Only a single number is expected: how many lines of the data hold the word "computer".

(Collection entries)
####

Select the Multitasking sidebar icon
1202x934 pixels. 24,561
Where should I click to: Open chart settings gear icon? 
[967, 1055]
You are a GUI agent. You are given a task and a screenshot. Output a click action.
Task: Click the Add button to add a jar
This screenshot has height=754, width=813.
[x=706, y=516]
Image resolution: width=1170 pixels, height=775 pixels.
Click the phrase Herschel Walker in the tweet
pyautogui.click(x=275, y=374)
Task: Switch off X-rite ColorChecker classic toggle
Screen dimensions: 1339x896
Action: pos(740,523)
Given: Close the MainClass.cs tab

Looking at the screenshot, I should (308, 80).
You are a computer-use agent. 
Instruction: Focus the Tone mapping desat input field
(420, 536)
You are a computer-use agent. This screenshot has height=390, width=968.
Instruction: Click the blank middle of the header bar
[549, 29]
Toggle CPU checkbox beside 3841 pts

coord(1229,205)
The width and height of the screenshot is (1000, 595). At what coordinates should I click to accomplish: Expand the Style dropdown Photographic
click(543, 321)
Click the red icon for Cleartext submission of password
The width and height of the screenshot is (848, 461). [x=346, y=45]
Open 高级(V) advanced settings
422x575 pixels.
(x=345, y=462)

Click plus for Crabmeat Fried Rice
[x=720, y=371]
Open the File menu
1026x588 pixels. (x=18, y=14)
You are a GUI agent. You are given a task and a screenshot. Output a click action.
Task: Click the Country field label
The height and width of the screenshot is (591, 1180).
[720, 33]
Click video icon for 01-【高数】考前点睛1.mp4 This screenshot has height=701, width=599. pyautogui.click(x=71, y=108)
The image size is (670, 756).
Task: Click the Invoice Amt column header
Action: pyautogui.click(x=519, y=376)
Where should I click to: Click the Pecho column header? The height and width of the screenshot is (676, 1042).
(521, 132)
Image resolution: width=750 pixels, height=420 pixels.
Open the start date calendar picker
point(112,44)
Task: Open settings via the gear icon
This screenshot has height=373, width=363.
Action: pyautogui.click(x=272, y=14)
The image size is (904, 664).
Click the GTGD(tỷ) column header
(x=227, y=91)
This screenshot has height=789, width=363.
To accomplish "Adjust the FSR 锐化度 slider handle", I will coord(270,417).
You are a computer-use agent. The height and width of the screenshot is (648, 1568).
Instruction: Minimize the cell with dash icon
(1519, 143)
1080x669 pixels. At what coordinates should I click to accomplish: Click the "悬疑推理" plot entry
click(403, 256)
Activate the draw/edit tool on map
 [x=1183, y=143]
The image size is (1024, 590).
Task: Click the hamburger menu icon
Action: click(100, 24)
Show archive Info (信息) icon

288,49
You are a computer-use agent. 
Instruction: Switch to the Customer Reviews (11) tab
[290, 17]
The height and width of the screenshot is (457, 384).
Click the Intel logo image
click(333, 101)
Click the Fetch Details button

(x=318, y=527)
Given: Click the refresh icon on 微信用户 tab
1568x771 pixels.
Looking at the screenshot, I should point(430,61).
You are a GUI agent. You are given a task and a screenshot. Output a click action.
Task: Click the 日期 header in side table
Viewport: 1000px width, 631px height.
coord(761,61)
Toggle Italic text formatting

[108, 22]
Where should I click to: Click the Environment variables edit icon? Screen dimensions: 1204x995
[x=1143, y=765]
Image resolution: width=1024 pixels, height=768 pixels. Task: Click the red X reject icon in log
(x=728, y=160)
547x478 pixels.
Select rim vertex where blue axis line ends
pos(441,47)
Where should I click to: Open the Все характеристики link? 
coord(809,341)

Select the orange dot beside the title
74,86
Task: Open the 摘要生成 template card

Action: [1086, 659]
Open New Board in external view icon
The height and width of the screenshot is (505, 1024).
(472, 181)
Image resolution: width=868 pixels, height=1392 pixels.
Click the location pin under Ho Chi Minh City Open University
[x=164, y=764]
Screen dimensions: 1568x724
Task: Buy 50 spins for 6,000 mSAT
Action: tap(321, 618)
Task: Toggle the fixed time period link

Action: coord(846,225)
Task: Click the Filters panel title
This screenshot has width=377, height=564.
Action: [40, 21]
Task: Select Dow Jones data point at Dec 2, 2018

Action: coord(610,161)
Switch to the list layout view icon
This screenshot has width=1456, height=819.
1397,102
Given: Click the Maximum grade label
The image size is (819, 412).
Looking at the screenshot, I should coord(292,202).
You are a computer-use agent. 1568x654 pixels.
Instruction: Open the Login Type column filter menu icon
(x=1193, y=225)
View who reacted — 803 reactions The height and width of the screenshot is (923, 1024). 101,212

####

--- RESPONSE FOR THIS EXERCISE ---
5